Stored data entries
════════════════

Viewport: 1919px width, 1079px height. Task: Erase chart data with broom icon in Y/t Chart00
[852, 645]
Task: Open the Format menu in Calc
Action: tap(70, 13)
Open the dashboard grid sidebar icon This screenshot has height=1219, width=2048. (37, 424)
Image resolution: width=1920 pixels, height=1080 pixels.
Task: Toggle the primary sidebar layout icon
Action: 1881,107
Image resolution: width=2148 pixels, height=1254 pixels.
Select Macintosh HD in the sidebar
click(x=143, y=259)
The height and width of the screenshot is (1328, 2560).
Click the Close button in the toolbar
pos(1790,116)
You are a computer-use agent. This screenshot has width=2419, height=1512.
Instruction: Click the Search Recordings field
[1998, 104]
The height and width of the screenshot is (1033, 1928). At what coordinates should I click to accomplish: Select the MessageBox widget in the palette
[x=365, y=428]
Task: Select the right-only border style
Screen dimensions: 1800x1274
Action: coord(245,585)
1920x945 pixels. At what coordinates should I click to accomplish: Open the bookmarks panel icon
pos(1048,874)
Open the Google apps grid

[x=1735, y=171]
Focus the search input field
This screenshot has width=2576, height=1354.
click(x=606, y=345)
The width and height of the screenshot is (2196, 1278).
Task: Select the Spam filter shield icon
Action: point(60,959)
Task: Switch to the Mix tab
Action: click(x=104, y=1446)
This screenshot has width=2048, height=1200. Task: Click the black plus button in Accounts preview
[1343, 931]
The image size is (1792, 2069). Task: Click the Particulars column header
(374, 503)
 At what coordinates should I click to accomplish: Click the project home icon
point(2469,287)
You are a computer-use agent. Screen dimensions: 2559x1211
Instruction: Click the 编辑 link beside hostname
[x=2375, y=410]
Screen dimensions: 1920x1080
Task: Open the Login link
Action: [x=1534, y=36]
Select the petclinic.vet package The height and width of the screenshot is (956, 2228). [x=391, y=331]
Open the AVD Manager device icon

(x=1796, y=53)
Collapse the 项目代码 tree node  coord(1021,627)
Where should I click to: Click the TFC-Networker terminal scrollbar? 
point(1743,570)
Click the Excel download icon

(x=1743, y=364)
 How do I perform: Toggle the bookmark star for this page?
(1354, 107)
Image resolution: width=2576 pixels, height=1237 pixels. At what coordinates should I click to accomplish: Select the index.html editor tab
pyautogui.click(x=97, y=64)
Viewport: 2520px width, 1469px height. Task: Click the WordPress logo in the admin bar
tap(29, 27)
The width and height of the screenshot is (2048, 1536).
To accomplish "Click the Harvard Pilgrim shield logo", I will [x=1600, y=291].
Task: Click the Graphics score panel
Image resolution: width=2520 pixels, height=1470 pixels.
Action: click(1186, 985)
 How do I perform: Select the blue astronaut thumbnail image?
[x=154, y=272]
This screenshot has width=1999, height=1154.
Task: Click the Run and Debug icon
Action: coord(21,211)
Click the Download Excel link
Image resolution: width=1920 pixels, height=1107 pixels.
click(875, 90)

════════════════

* **About this exercise**: The answer must consist of every line above that contains the word "computer".

* **Task solution**:
You are a computer-use agent. This screenshot has width=2419, height=1512.
You are a computer-use agent. Screen dimensions: 2559x1211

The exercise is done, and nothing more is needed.